Katala (, also known as The Gambler) is a 1989 Soviet crime drama directed by Sergei Bodrov and Alexander Buravsky.

Plot
In a small seaside town lives Aleksei 'The Greek' Grekov, a former  katala    a slang term in the criminal circles meaning professional gambler. He is retired and now serves as a sailor on a pleasure boat of the semi-criminal businessman named Shota. Life goes on smoothly, but suddenly a terrible event occurs. Shota, having lost a lot of money to the criminal boss named "Director", tries to hide, the boat is burned right in the port, and Anna, Shota's girlfriend, is taken hostage by the bandits. Despite various efforts Shota falls into the hands of the criminals and they brutally kill him, but The Greek helps Anna and her young daughter escape to Moscow. Aleksei understands that while the Director does not receive all the debts of late Shota, he will go after Anna. And so The Greek who is in love with Anna decides to return to his former "craft" in order to "earn" money with a card game in order to save Anna.

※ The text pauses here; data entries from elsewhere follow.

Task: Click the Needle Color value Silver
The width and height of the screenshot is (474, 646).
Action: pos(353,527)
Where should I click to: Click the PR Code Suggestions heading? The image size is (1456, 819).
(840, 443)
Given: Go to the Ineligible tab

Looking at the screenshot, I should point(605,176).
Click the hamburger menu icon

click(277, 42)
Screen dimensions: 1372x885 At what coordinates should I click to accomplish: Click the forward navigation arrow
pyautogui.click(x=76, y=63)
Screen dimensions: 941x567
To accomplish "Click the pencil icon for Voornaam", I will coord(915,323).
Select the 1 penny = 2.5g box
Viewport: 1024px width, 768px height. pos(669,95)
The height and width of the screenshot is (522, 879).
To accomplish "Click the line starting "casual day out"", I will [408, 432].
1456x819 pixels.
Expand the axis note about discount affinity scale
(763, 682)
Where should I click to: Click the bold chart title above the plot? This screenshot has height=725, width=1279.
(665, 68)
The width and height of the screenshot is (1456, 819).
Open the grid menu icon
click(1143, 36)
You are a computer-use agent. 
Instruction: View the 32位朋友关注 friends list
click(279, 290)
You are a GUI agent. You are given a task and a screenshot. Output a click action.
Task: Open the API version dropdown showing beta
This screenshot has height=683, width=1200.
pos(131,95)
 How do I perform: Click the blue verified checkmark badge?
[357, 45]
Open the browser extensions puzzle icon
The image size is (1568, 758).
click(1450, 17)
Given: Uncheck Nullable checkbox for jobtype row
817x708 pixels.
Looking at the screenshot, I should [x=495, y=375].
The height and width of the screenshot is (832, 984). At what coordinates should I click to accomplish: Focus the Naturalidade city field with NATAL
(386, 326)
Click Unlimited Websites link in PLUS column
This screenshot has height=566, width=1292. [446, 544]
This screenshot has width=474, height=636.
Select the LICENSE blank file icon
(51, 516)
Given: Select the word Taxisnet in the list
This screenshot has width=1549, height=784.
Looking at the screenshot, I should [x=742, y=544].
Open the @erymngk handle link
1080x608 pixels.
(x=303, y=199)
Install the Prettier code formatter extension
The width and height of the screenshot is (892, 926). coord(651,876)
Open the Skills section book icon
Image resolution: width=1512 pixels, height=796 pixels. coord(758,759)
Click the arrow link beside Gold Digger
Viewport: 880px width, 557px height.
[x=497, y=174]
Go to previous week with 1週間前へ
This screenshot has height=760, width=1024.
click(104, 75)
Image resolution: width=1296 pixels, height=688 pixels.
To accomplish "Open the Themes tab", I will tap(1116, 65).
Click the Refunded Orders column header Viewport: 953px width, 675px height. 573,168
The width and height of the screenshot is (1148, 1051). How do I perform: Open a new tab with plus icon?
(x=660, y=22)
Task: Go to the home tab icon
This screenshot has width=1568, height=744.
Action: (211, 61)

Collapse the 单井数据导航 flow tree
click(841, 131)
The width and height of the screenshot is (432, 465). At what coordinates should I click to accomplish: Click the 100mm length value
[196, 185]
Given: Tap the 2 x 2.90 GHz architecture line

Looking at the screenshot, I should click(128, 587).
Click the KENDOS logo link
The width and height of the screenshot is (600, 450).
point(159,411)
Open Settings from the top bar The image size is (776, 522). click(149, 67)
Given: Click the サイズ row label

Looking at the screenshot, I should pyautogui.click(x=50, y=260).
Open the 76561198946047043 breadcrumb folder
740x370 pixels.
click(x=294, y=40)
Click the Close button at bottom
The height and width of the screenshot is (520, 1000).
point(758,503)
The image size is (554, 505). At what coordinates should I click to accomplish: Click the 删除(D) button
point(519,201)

In Moscow, The Greek meets his longtime acquaintance, a criminal named  Crucian, and soon they begin to win money playing cards against underground businessmen, bandits and simply gullible citizens. The amount of money accumulated by Aleksei is growing, but The Greek clearly understands that only by obtaining a huge jackpot he can finish once and for all this sordid matter. Aleksei undertakes a suicidal risk. He secretly buys special lenses that allow him to see what cards others have and challenges the Director himself to a one-on-one match. The  big game  begins and the Director loses large sums to The Greek. Lola, the criminal boss's assistant, draws attention to a certain oddity: during the game Aleksei goes to the toilet every two hours allegedly to  freshen up. In reality he occasionally has to remove his  miracle-lenses because they place a terrible strain on the eyes and can lead to loss of vision. The bandits uncover the Greek's ploy and severely punish Aleksei by turning him into a mutilated half-blind invalid.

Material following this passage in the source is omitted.